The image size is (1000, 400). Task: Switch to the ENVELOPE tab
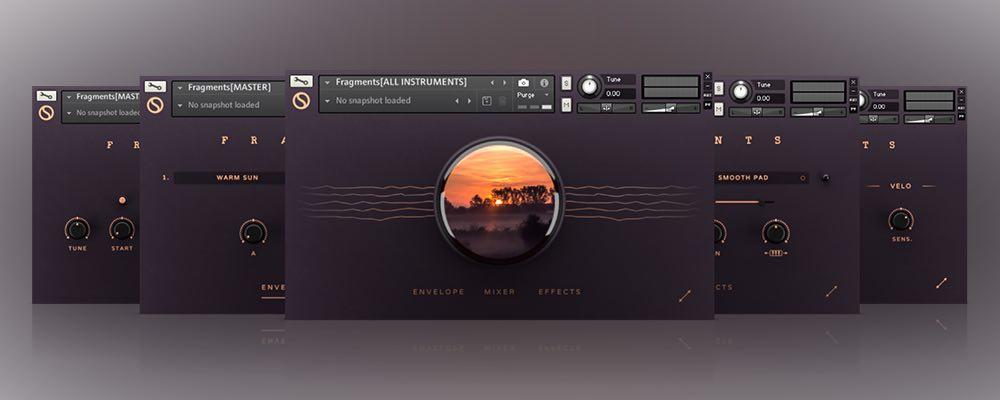tap(438, 292)
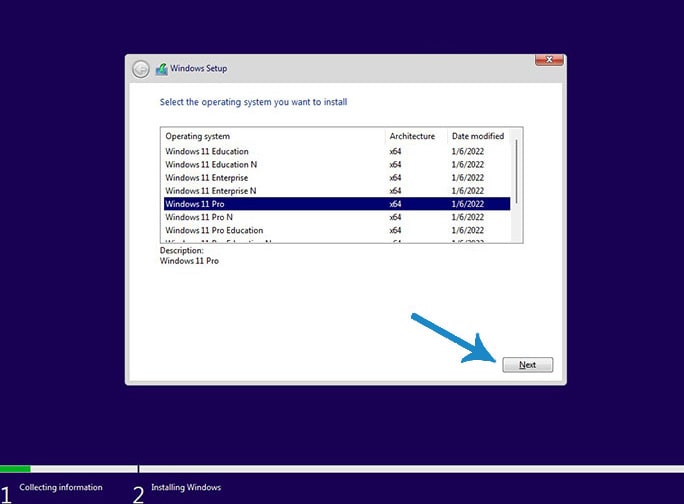Viewport: 684px width, 504px height.
Task: Click the Windows Setup title bar icon
Action: [x=161, y=69]
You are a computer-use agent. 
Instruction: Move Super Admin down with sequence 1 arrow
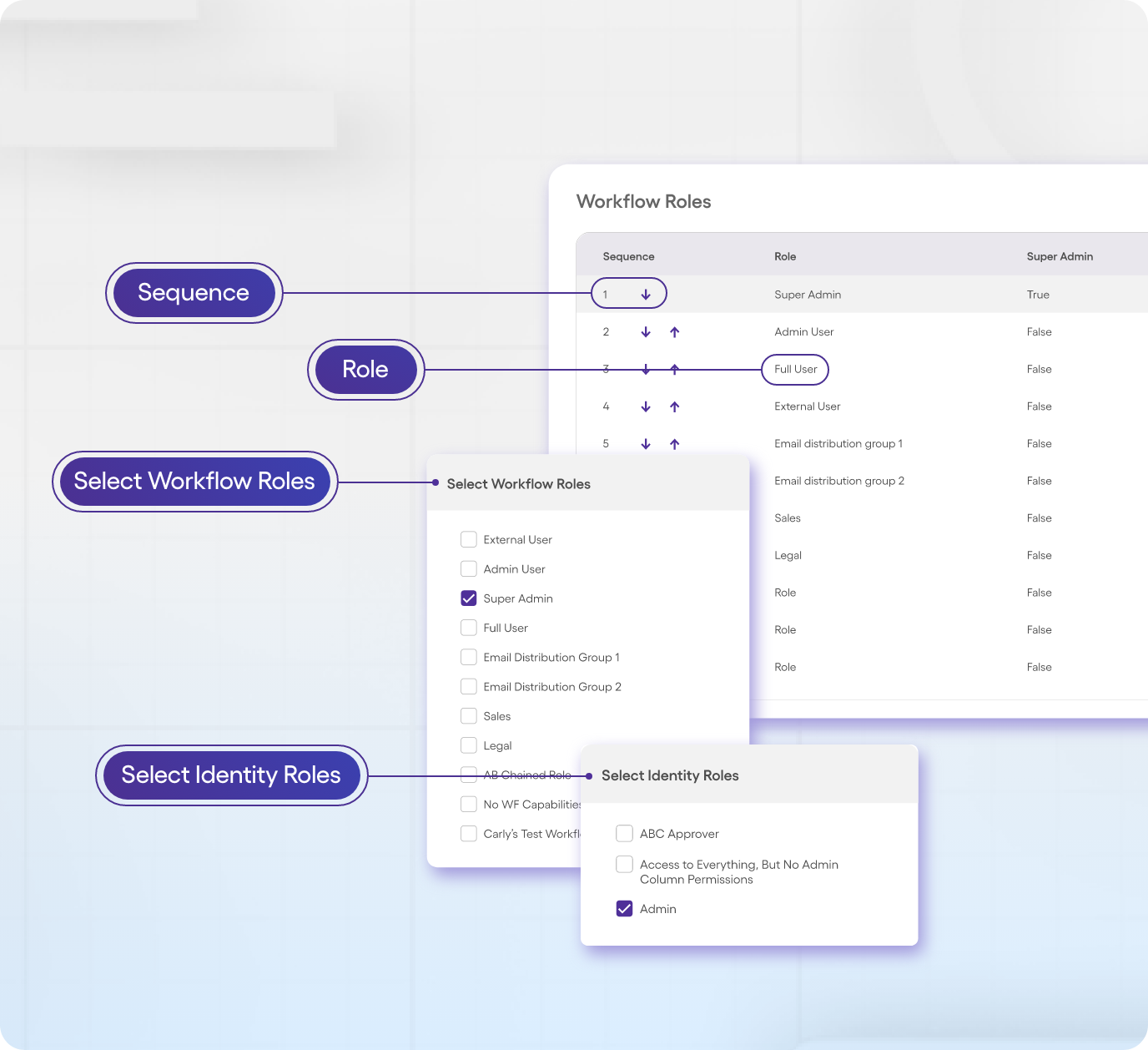tap(646, 295)
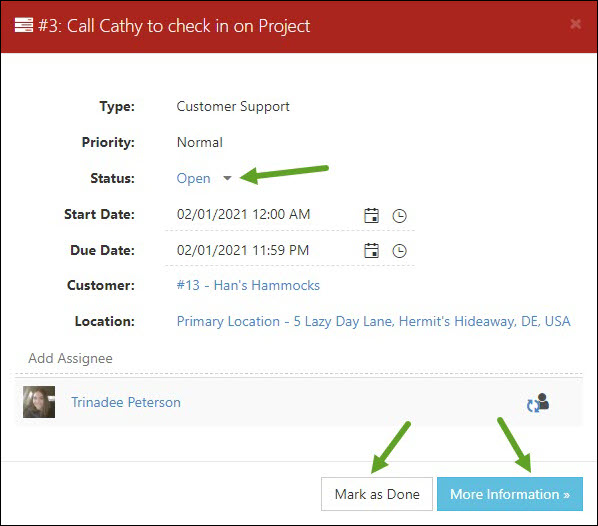Open the Start Date calendar picker
Screen dimensions: 598x526
[371, 216]
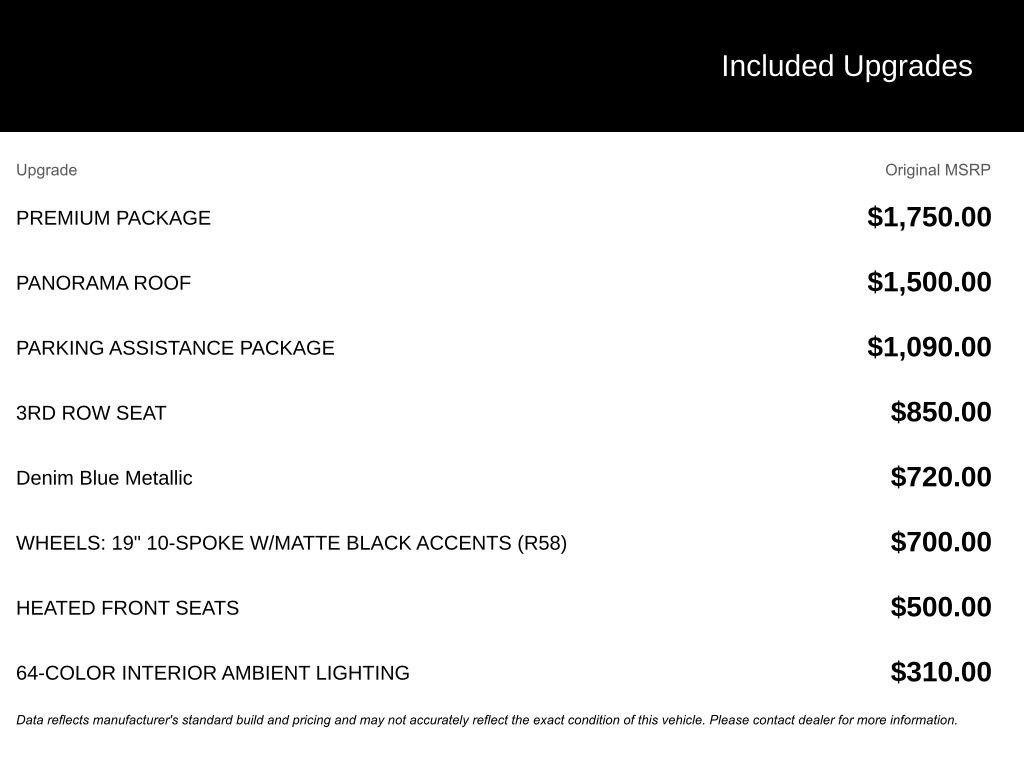Viewport: 1024px width, 768px height.
Task: Click the $850.00 price
Action: tap(941, 412)
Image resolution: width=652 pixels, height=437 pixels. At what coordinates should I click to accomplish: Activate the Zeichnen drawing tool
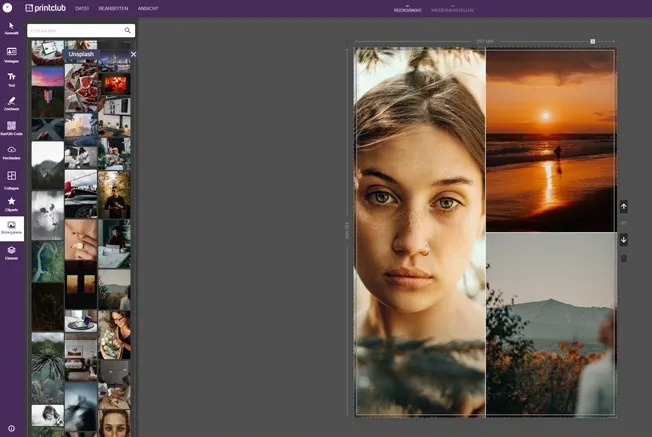tap(11, 103)
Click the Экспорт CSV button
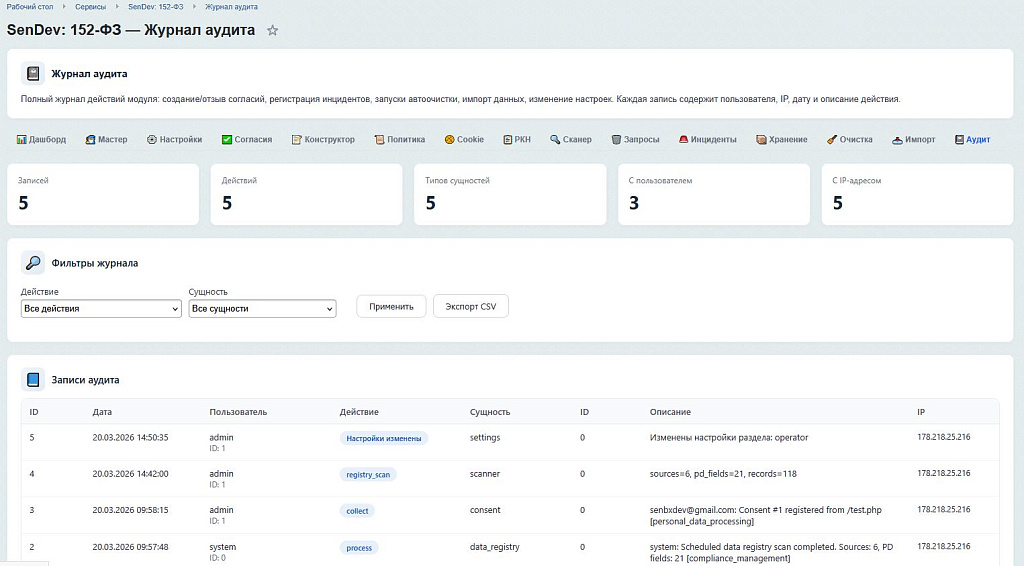The width and height of the screenshot is (1024, 566). [x=471, y=306]
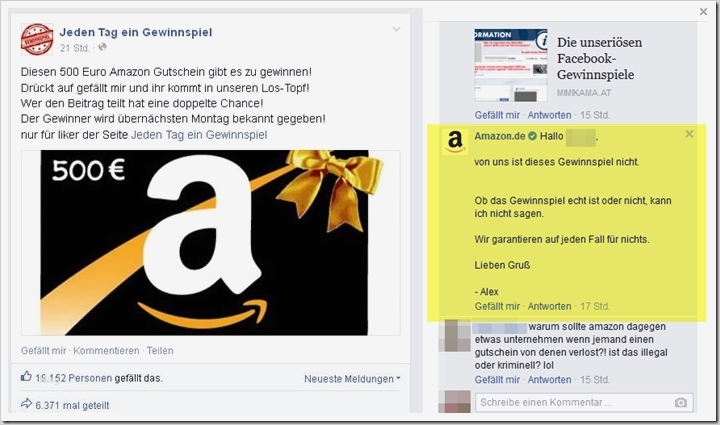Click the share arrow icon
720x425 pixels.
click(x=26, y=404)
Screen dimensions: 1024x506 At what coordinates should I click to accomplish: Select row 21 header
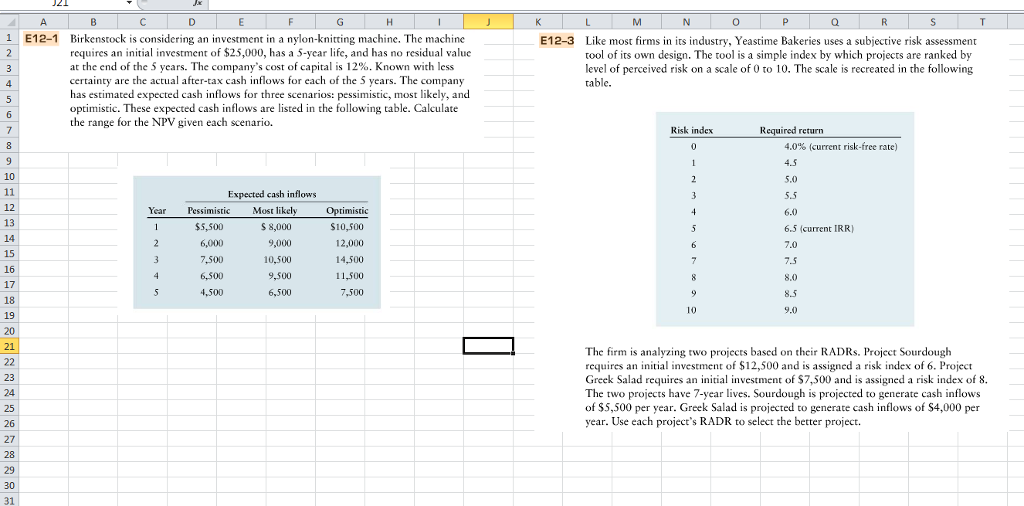tap(9, 345)
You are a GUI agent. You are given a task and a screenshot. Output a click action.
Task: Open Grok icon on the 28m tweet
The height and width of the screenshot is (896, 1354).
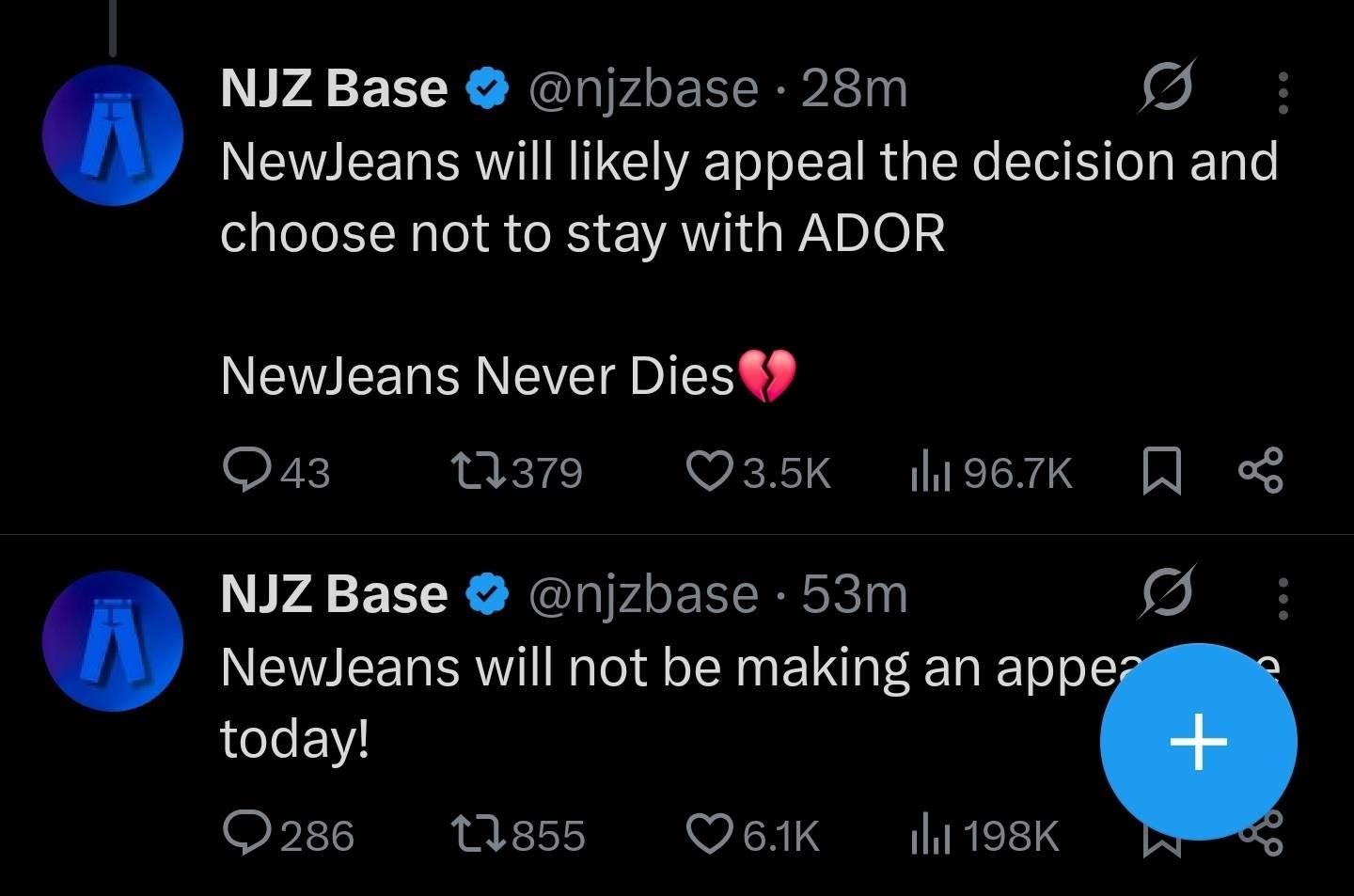click(1168, 87)
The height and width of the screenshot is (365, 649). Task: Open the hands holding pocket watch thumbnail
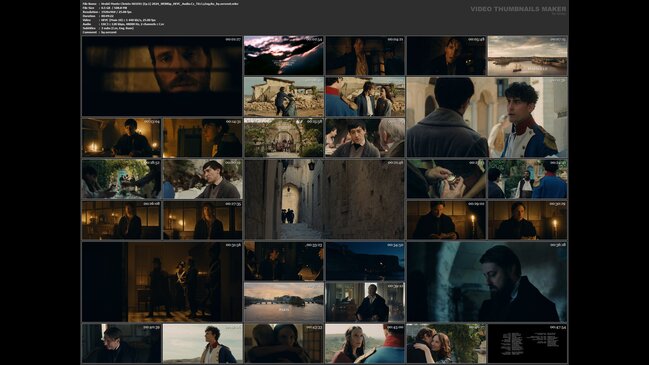(x=446, y=179)
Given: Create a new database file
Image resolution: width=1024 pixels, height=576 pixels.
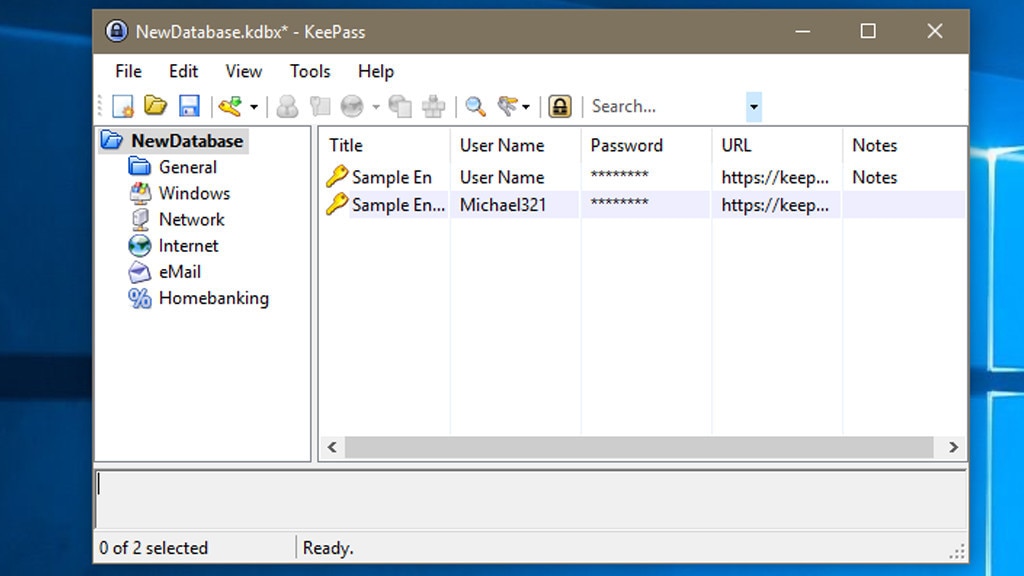Looking at the screenshot, I should pyautogui.click(x=122, y=105).
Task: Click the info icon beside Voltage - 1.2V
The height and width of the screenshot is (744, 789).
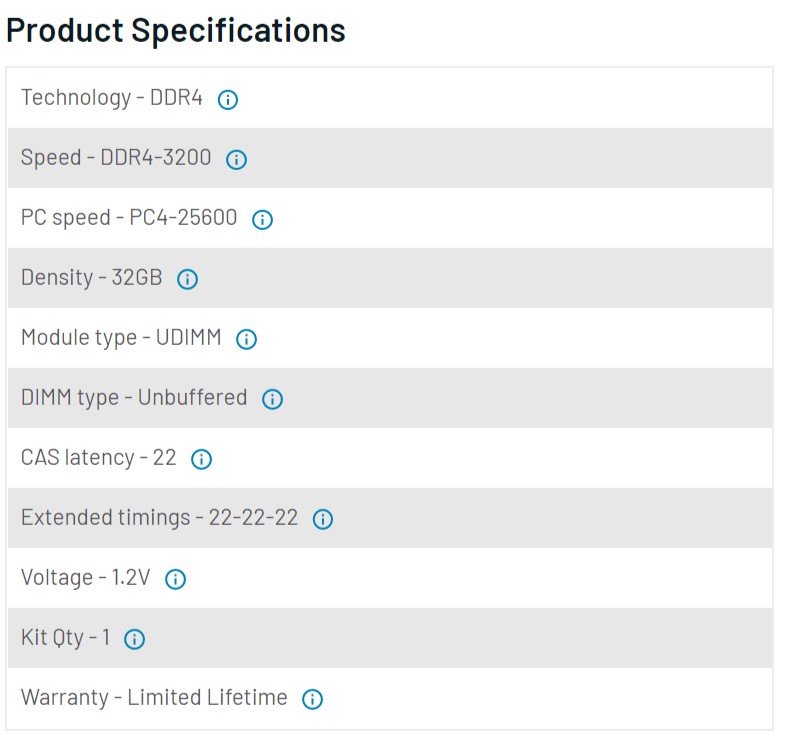Action: [175, 579]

━━━━━━

- [Your assignment]: Leaving every picture out, write out exactly the lines from the one that holds "The height and width of the screenshot is (365, 649)." through the end of the listing, both included.

- [Result]:
The height and width of the screenshot is (365, 649). Task: Open the hands holding pocket watch thumbnail
(x=446, y=179)
Given: Create a new database file
Image resolution: width=1024 pixels, height=576 pixels.
Looking at the screenshot, I should pyautogui.click(x=122, y=105).
Task: Click the info icon beside Voltage - 1.2V
The height and width of the screenshot is (744, 789).
Action: [175, 579]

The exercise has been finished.